先日こちらの記事を書きました。
書きながら思い出したのですが、以前に翻訳者志望の方から「翻訳者になるのにリスニングやスピーキングを勉強した方がいいのか?」という質問も受けたことがあります。
あなたが翻訳未経験という前提で、結論を言います。
翻訳者になるのに、リスニングやスピーキングを改めて勉強する必要はありません。
上の記事で書きましたが、TOEIC900点以上は取っていた方が翻訳の仕事を取る上では有利ですし、英語力の基礎をつくるのにも役立ちます。
ただリーディングパートとの合計でTOEIC900点以上取れる程度のリスニング力があれば、翻訳者としては十分です。
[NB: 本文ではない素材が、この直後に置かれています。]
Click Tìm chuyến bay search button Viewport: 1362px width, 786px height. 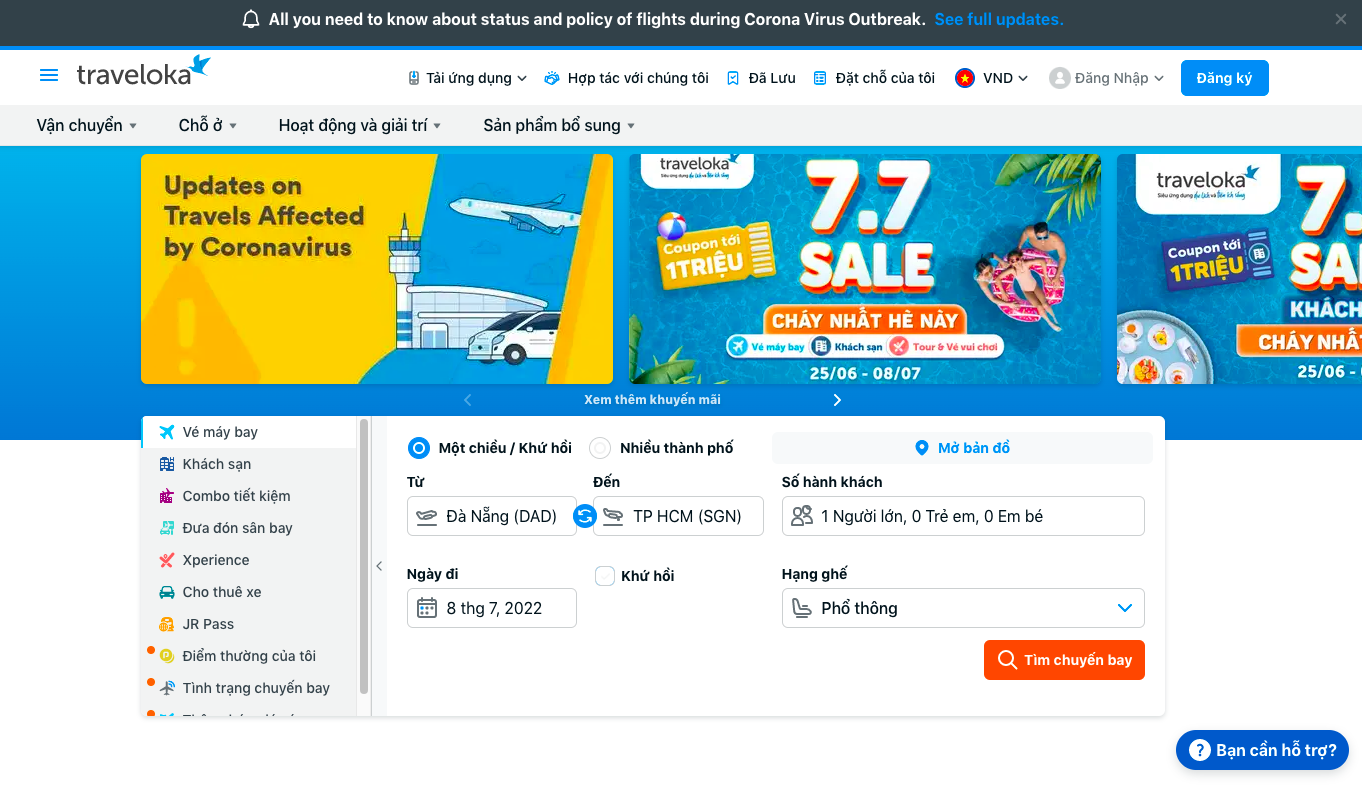click(x=1064, y=660)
それ以上リスニング力を鍛える必要はないですし、スピーキング力はもちろんです。
その理由は、コストパフォーマンスとタイムパフォーマンスが非常に悪いから。
勉強に費やす時間、お金、努力を考えると、翻訳者として得られるメリットはそんなに大きくありません。
この記事では「翻訳者になるのにリスニングやスピーキングを改めて勉強する必要はない」ということについて詳しく書いています。
翻訳者には英語を聞く/話す機会がない
「リスニングやスピーキングを勉強した方がいいのか?」という質問の意図は、翻訳者が英語で会話する機会があるのか気になる、ということだと思います。
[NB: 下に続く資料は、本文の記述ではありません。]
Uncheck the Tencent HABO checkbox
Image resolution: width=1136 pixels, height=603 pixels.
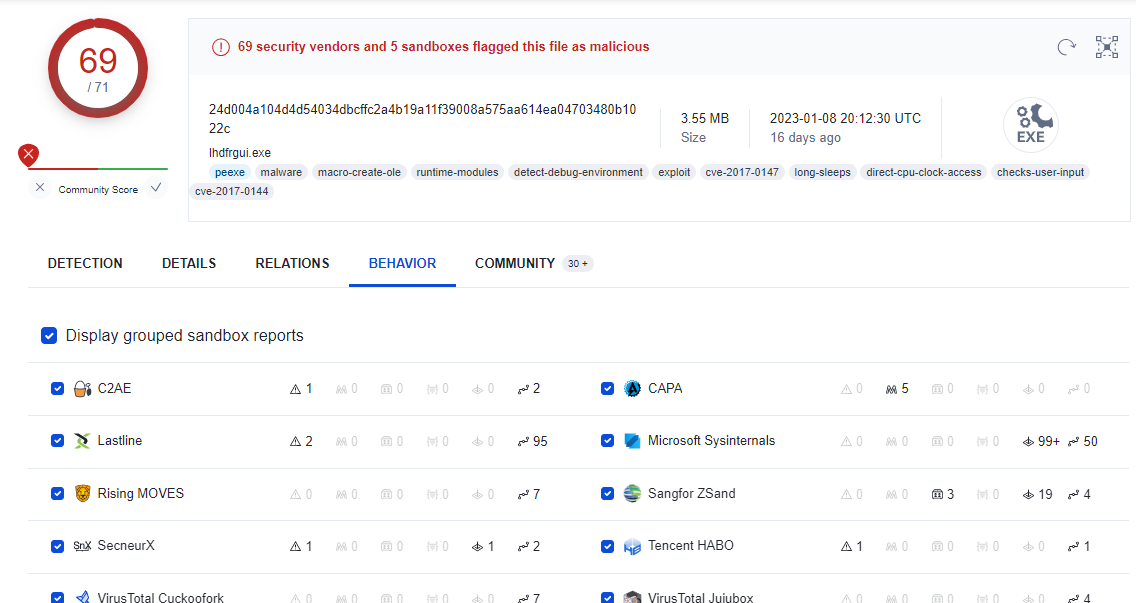click(x=607, y=546)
僕は英日翻訳者として収入を得るようになって2021年で9年目ですが、この8年の間に仕事で英語を話したことや英語で話しかけられたことは、一度もありません。
ただ一度だけ、英語での会話を求められたことがあります。翻訳者になりたての頃、常駐先の担当者に通訳を頼まれたことがあったのです。
おそらくその担当者は「翻訳できる=通訳できる」と考えていたのかもしれません。
翻訳の勉強を始めている方や翻訳者の方は分かると思いますが、翻訳と通訳はまったくの別物です。
翻訳者だからといってリスニングやスピーキングが出来るとは限らないし、リスニングやスピーキングが出来たからといって、通訳が出来るとも限りません。
つまり翻訳ができるからって通訳が出来るとは限らないんです。その逆も同じで、通訳が出来るからといって翻訳が出来るとも限りません。
「翻訳できる=通訳できる」は成り立ちません。
それで通訳を頼まれた際にどうしたのかというと、僕は断りました。
あくまで翻訳者として常駐していたのだし、もしかしたら通訳をやれるかもしれないけれど、やれないかしれない。やれなかったために翻訳者としてのスキルも疑われるのは、避けたかったからです。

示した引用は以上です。